We have a much lower sum of squared errors.

ggplot(data = generated_data) +
  geom_point(aes(x = x_val, y = y_val)) +
  geom_line(aes(x = x_val, y = preds_9), color = "red") +
  theme_bw()

We are seeing some wiggliness (a highly technical term) to our prediction line that we know doesn’t reflect the underlying pattern in our data, however. This indicates overfitting, where our model is too tuned into the random variation in our sample and loses the ability to generalize to unseen data.

Benign overfitting

Typically, we observe this pattern of increasing the complexity of the prediction function first yielding improvements in testing error, and then deteriorated performance as complexity increases past a certain point. This pattern is known as the bias-variance trade-off. As with most things, though, there can be exceptions to this general process.

Bartlett et al. (2020) focused on the statistical problem of linear regression to determine whether benign overfitting can occur here as well, and if so, under what conditions. They examine the case where the data has infinite dimension and the prediction function fits the training data exactly. The latter occurs when there are more parameters than datapoints, which can yield multiple solutions which all minimize squared error, so they select the parameter with the smallest norm out of those which yield a training error of zero, a technique known as minimum norm estimation. The authors then characterize situations where the resulting prediction function will have low testing error as well, i.e. when benign overfitting occurs.
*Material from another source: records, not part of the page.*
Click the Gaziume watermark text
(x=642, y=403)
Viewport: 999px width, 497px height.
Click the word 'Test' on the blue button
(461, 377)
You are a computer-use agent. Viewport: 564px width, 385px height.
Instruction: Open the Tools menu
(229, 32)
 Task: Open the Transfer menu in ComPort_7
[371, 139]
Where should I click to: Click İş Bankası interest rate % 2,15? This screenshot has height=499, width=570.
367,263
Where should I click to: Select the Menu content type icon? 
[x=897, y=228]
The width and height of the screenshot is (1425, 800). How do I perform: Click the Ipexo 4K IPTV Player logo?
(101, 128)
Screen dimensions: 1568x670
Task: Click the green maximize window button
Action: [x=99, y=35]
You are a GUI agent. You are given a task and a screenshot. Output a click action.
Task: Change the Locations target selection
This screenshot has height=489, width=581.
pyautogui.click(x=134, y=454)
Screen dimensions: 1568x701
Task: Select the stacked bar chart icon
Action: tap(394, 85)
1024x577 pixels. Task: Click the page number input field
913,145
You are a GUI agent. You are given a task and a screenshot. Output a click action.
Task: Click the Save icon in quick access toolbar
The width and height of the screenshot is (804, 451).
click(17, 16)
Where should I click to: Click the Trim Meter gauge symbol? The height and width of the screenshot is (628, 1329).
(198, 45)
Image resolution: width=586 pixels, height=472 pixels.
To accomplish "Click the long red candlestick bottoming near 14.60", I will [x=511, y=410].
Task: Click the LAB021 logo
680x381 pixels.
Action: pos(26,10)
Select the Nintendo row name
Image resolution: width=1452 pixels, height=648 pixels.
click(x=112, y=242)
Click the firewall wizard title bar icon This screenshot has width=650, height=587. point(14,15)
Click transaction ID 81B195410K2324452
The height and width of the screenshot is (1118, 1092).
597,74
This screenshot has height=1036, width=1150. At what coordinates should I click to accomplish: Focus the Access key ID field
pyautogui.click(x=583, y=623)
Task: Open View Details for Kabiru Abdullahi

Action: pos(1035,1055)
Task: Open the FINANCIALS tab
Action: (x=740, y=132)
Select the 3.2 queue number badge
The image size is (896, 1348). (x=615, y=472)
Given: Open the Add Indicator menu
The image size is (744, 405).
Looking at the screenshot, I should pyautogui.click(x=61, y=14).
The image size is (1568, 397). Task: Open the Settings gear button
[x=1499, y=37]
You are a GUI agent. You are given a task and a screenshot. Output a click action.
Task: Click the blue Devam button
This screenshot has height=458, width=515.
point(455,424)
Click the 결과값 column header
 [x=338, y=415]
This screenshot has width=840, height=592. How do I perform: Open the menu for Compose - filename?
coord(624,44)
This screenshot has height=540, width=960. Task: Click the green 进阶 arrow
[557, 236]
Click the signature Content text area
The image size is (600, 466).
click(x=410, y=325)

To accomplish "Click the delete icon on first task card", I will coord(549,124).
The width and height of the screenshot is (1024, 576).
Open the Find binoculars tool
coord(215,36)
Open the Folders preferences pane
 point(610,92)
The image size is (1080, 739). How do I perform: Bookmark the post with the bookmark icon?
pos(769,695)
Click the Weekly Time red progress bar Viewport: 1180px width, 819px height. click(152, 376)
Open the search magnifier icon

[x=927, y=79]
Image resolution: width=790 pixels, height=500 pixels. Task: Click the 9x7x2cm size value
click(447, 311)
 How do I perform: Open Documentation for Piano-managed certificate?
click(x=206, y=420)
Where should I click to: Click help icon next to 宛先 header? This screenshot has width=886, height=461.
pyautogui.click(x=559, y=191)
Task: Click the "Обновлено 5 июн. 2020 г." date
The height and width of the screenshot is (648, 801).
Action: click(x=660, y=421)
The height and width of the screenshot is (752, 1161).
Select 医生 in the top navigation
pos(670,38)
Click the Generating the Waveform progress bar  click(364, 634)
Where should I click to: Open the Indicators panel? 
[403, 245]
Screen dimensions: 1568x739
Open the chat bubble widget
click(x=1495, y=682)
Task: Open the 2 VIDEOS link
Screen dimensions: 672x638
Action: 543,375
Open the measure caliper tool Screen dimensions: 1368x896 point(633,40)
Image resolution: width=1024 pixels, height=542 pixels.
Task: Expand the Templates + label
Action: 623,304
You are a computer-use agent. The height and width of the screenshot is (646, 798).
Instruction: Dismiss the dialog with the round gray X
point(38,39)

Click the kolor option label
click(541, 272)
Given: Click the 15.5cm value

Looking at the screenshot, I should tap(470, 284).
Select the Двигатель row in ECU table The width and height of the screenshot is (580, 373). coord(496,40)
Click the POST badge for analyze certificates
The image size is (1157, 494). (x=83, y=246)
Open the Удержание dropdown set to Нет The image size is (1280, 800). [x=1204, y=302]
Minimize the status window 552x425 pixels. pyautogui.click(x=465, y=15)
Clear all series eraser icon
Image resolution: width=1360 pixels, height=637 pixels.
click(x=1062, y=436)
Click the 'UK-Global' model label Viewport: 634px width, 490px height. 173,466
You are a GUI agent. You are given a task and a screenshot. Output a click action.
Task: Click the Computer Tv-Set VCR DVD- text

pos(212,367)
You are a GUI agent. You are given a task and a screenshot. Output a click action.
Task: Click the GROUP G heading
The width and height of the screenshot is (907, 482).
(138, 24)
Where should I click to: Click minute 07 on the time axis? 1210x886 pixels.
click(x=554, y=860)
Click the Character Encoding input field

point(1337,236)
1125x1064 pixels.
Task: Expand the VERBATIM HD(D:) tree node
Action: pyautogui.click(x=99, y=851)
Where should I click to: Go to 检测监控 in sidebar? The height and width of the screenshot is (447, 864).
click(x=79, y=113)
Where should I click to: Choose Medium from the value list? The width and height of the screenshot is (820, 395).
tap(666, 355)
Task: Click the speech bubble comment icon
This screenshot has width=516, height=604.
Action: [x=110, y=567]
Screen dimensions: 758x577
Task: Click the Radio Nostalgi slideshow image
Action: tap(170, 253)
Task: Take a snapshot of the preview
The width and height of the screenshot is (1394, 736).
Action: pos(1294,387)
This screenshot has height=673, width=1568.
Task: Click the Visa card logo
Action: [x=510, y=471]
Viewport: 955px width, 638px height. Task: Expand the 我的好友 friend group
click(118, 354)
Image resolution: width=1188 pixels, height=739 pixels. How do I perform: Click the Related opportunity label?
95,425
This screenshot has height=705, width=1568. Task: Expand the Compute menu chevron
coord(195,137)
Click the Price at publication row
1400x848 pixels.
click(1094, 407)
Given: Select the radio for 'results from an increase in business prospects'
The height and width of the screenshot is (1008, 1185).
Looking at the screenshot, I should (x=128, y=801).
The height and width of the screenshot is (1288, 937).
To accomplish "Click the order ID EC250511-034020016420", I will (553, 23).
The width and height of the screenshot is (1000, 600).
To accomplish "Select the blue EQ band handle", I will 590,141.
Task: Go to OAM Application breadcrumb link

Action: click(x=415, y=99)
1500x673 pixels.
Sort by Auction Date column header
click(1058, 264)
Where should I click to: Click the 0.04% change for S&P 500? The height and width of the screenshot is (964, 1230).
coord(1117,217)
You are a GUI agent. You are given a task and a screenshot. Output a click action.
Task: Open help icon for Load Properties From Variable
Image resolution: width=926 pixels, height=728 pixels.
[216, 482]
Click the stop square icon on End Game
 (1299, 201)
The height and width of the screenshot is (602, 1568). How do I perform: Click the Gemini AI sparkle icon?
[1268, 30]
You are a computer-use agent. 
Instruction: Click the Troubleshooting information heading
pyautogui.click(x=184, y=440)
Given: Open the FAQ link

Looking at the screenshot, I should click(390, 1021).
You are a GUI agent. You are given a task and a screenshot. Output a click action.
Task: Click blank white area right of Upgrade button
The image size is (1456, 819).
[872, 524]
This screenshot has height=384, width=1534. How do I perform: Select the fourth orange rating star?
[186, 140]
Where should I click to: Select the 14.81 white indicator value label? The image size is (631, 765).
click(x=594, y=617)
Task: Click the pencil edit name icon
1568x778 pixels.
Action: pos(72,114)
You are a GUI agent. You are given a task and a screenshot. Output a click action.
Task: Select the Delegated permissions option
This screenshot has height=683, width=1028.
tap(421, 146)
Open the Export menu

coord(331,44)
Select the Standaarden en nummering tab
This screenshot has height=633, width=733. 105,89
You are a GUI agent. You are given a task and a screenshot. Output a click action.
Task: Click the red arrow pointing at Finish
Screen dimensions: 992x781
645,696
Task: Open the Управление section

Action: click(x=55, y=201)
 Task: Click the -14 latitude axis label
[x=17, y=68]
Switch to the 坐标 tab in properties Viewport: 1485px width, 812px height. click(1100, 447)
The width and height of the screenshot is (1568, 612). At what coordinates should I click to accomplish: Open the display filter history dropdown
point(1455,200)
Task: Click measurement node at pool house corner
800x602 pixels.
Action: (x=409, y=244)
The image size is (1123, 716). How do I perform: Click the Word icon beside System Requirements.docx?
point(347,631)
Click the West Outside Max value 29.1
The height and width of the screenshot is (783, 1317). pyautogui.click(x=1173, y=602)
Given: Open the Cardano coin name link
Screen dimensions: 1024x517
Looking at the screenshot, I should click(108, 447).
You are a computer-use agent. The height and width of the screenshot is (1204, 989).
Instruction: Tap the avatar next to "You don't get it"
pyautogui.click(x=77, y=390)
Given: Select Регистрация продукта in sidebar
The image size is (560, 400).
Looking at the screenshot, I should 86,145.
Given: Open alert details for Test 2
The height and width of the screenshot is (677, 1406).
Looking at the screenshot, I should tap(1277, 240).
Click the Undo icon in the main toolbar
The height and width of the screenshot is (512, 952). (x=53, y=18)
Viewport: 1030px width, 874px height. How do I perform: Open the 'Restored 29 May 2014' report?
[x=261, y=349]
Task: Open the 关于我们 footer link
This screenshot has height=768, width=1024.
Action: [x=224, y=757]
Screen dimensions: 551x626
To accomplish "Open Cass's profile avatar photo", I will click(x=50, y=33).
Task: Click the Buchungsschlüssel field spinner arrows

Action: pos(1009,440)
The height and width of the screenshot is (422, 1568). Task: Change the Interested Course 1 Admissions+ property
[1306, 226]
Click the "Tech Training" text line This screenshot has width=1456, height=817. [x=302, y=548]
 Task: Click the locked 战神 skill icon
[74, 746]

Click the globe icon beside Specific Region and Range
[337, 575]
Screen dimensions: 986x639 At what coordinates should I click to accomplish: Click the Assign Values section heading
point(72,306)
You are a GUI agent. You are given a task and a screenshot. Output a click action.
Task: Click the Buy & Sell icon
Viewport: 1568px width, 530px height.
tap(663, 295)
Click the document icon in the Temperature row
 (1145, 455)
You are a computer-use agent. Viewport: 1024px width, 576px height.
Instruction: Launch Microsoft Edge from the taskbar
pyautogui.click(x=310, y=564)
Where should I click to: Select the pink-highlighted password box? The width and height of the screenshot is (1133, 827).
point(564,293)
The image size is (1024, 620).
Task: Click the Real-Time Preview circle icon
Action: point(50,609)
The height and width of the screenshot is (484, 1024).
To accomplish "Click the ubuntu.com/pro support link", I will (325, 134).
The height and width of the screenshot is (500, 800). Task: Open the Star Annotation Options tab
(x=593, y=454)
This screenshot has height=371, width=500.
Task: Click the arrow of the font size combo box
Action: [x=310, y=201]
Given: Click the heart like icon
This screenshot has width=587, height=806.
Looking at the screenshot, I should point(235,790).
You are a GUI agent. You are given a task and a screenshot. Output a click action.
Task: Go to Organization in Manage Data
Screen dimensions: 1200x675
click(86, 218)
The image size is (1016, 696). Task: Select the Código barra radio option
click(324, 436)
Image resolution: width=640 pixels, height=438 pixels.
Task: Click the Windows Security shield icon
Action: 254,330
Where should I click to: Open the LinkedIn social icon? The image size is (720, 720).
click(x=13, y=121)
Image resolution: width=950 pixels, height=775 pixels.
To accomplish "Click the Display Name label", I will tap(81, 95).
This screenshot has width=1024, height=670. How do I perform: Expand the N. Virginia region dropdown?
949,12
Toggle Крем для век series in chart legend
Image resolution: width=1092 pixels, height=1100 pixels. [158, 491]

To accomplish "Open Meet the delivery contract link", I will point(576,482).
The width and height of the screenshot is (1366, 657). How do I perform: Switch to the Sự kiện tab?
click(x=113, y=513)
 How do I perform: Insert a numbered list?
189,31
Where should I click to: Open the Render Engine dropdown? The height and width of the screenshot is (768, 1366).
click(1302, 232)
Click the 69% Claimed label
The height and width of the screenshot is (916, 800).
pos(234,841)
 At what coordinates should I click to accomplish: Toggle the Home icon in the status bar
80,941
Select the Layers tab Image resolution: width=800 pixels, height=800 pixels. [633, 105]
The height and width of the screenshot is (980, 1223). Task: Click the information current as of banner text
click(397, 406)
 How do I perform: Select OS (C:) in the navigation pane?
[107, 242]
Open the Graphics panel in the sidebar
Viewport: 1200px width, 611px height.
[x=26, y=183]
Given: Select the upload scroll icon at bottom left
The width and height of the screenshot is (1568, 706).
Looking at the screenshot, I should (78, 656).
The authors find that in order for benign overfitting to occur, the covariance matrix $\Sigma$ of the input variables needs to meet certain criteria. They define two notions of effective rank defined in terms of the eigenvalues of $\Sigma$: $r$, which splits $\Sigma$ into large and small eigenvalues, and $R$, which is the effective rank of the subspace corresponding to the smallest eigenvalues. Using these two types of effective rank, they find that the minimum norm estimator has the highest accuracy when $\Sigma$ has many non-zero eigenvalues compared to the sample size $n$, the sum of those eigenvalues is small compared to $n$, and there are many eigenvalues less than or equal to $\lambda_{k^*}$, the largest eigenvalue such that $r_{k^*}(\Sigma) \geq bn$. The eigenvalues of the covariance matrix need to decay sufficiently slowly, while still having a relatively low sum. In practice, this means that benign overfitting requires overparameterization, meaning that there are many low-variance directions in the parameter space, such that the covariance matrix has a heavy tail. When the data has infinite dimension, the decay rate of the eigenvalues must be within a much narrower range of values in order to cause benign overfitting. In a finite dimensional space, however, as long as the dimension of the space is growing faster than the sample size, benign overfitting is likely to occur.

Cross-validation

We need some way to find the balance between flexibility and generalizability in our model. We have several potential options of how to apply the concept of training/testing splits. In the simplest method, we can fit $f_{LS}(b)$ on $D_0$, compute testing error on $D_1$, and select the value of $b$ that yields the lowest testing error. This approach effectively wastes the data in $D_1$ for validation, however, and since the testing error is random, the selection of $b$ may be random. To address these issues, we can use a method called cross-validation to find $b$. We split $D$ into $k+1$ disjoint subsets $D_0...D_k$ (note that $k$ can be as large as $n - 1$, which is known as leave-one-out validation). For $i\in{0,...,k}$, fit $f_{LS}^{(i)}(b)$ on all subsets except $D_i$ for all values of $b$, and then compute the testing error $E^{(i)}$ using $D_i$ as the testing data. Then select the value of $b$ that minimizes the average testing error $\frac{\sum_i E^{(i)}}{k+1}$.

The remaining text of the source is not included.